Cobweb-like, Ultrathin Porous Polymer Films for Ultrasensitive NO2 Detection

Gas sensors based on polymer field-effect transistors (FETs) have drawn much attention owing to the inherent merits of specific selectivity, low cost, and room temperature operation. Ultrathin (<10 nm) and porous polymer semiconductor films offer a golden opportunity for achieving high-performance gas sensors. However, wafer-scale fabrication of such high-quality polymer films is of great challenge and has rarely been realized before. Herein, the first demonstration of 4 in. wafer-scale, cobweb-like, and ultrathin porous polymer films is reported via a one-step phase-inversion process. This approach is extremely simple and universal for constructing various ultrathin porous polymer semiconductor films. Thanks to the abundant pores, ultrathin size, and high charge-transfer efficiency of the prepared polymer films, our gas sensors exhibit many superior advantages, including ultrahigh response (2.46 × 10⁶%), low limit of detection (LOD) (<1 ppm), and excellent selectivity. Thus, the proposed fabrication strategy is exceptionally promising for mass manufacturing of low-cost high-performance polymer FET-based gas sensors.

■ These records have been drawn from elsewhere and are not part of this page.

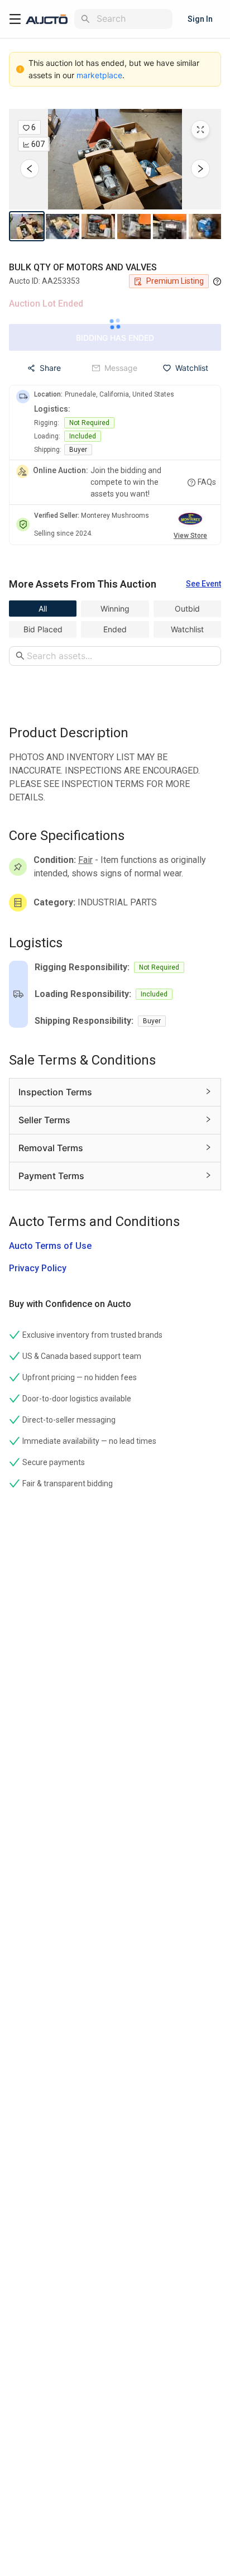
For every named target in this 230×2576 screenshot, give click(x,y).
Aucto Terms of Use (50, 1246)
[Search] (85, 19)
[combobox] (132, 19)
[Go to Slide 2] (62, 226)
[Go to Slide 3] (98, 226)
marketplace (99, 75)
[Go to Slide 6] (205, 226)
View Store (190, 536)
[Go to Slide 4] (134, 226)
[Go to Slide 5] (170, 226)
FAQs (207, 482)
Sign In (200, 19)
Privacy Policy (37, 1268)
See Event (203, 583)
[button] (115, 159)
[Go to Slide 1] (27, 226)
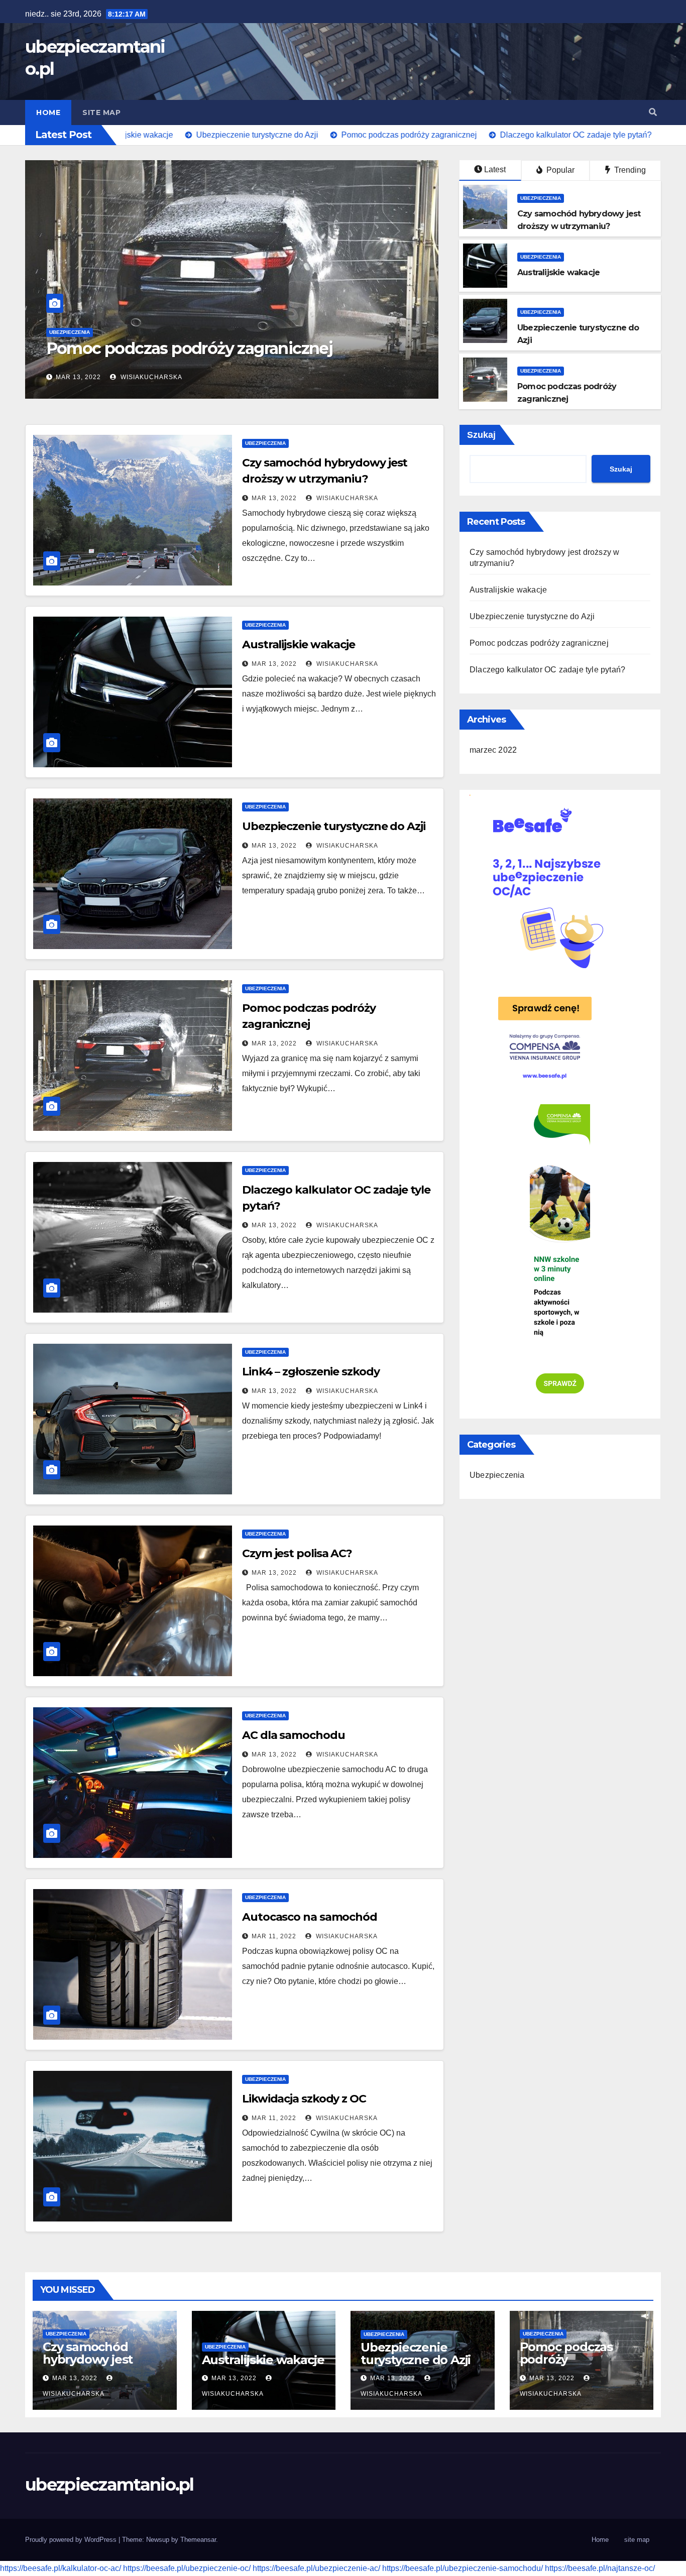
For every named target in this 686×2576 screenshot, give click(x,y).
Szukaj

Skin-Like Strain Sensors Enabled by Elastomer Composites for Human–Machine Interfaces

Flexible electronics exhibit tremendous potential applications in biosensing and human–machine interfaces for their outstanding mechanical performance and excellent electrical characteristics. In this work, we introduce a soft, skin-integrated strain sensor enabled by a ternary elastomer composite of graphene/carbon nanotube (CNT)/Ecoflex, providing a low-cost skin-like platform for conversion of mechanical motion to electricity and sensing of human activities. The device exhibits high sensitivity (the absolute value of the resistance change rate under a testing strain level, 26) and good mechanical stability (surviving ~hundreds of cycles of repeated stretching). Due to the advanced mechanical design of the metallic electrode, the strain sensor shows excellent mechanical tolerance to pressing, bending, twisting, and stretching. The flexible sensor can be directly mounted onto human skin for detecting mechanical motion, exhibiting its great potential in wearable electronics and human–machine interfaces.